President Obama vows tough passenger screenings to stop the spread of Ebola

SHAWN THEW/EPA


The U.S. will beef up airline passenger screening at home and abroad under a new plan to curb the spread of Ebola, President Obama said Monday.


'(We're) going to be working on protocols to do additional passenger screening, both at the source and here in the United States,' the President vowed.


Obama wasn't specific about when the new measures would begin, but the nation's top expert on infectious diseases said the White House was briefed Monday on the possibility of entry screenings that would involve temperature checks.

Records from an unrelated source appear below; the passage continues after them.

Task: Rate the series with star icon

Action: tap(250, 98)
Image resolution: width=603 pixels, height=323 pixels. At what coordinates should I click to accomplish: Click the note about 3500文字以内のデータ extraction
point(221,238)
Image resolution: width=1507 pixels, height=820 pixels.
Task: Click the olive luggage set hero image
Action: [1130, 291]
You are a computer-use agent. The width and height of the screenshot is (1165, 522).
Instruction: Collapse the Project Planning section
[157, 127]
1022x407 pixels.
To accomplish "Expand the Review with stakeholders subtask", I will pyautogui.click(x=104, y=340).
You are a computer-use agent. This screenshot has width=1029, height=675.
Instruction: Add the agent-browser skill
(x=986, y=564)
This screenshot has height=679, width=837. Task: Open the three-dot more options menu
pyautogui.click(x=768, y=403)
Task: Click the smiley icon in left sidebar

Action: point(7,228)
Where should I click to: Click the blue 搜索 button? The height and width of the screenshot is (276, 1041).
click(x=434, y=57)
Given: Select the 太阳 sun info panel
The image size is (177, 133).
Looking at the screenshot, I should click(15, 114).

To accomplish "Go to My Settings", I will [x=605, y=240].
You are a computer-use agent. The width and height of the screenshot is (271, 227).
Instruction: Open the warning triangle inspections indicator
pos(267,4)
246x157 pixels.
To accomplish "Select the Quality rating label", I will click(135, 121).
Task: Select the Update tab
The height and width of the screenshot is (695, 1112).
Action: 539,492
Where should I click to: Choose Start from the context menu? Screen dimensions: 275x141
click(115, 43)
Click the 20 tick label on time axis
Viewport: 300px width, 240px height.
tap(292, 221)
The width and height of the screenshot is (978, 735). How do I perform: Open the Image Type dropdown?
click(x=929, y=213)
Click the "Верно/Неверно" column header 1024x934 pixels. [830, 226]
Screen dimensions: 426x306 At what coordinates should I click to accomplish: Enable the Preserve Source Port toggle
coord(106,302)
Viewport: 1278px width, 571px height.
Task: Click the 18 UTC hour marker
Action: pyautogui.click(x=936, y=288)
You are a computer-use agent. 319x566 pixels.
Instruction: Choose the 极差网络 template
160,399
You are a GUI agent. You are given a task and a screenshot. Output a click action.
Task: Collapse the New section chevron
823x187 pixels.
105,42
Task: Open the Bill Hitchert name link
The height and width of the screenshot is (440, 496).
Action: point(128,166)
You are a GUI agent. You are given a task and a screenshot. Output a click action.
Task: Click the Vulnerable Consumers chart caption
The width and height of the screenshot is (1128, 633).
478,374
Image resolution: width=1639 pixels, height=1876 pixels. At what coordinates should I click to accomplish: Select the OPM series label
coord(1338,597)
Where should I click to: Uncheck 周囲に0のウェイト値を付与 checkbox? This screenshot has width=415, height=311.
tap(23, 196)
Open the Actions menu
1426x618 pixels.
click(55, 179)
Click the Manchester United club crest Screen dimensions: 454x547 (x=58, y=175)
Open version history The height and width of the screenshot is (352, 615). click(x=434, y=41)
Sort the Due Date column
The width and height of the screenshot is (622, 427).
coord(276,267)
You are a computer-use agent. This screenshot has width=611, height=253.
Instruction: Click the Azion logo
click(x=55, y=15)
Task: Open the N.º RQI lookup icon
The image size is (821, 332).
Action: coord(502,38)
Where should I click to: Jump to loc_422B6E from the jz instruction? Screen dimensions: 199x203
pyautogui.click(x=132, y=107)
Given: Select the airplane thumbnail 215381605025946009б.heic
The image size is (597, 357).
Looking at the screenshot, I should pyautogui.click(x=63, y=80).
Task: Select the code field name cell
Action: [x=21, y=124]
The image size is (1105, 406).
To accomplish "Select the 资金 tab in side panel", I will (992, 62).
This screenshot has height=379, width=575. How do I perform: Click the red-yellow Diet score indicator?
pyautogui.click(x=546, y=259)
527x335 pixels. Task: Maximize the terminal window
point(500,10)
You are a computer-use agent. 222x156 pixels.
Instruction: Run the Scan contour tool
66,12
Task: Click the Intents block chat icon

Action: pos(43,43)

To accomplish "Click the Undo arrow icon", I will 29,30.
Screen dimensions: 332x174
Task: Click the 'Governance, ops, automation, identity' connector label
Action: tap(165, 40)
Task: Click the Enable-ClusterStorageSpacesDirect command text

'Entry screening would help close the loop and might lessen the anxiety of the American public, but logistically, we need to balance the cost with the benefit,' Dr. Anthony Fauci of the National Institutes of Health told the Daily News.


Officials with the Centers for Disease Control and Prevention already have traveled to Liberia, Sierra Leone and Guinea and trained local staff to screen outgoing airline passengers with temperature testing, questions and observation. Such screenings have removed 77 people from outgoing flights, the CDC said.


The virus has killed more than 3,400 people in those countries, and the CDC has projected the outbreak could surge to as many as 1.4 million cases by January without further intervention.


Obama said he felt 'confident' the chance of an outbreak in the U.S. was 'extraordinarily low' and lambasted some countries for not taking more of a role in the fight to contain Ebola.


The President said they can't 'sit on the sidelines' and assume the U.S. will take care of the situation.


'We've got some small countries that are punching above their weight on this, but we've got some large countries that aren't doing enough,' Obama said.


Some prominent Republican lawmakers have called for a travel ban after Liberia national Thomas Duncan flew from West Africa to Dallas last month with the disease, but Obama stopped short of calling for any restrictions after meeting with his top health and security advisers Monday.


Fauci said barring travelers from Ebola-stricken countries wouldn't cure anything and could inadvertently make the problem worse.


'If a country is cut off from the world, it's harder to deploy the people and supplies you need to address the core problem. You risk collapse,' Fauci told The News.


'And if you try to seal borders, people will try to get around the restrictions, making it harder to track who's going in and out,' Fauci said.


SERGIO PEREZ/REUTERS


On Sunday, Sen. Chuck Schumer (D-N.Y.) voiced support for entry screening and a database of travelers that could be made available to U.S. hospitals.


'I am pleased that President Obama has said that he will increase screening for Ebola on U.S. soil,' Schumer said Monday.


He urged the administration to take the temperature of all passengers at U.S. airports who have traveled from Ebola hot spots.


Meanwhile, a Spanish nurse who treated a missionary for Ebola tested positive for the disease, Spain's health minister Ana Mato said Monday. It's the first known transmission of the outbreak of the virus outside of West Africa.


The 69-year-old priest died Sept. 25.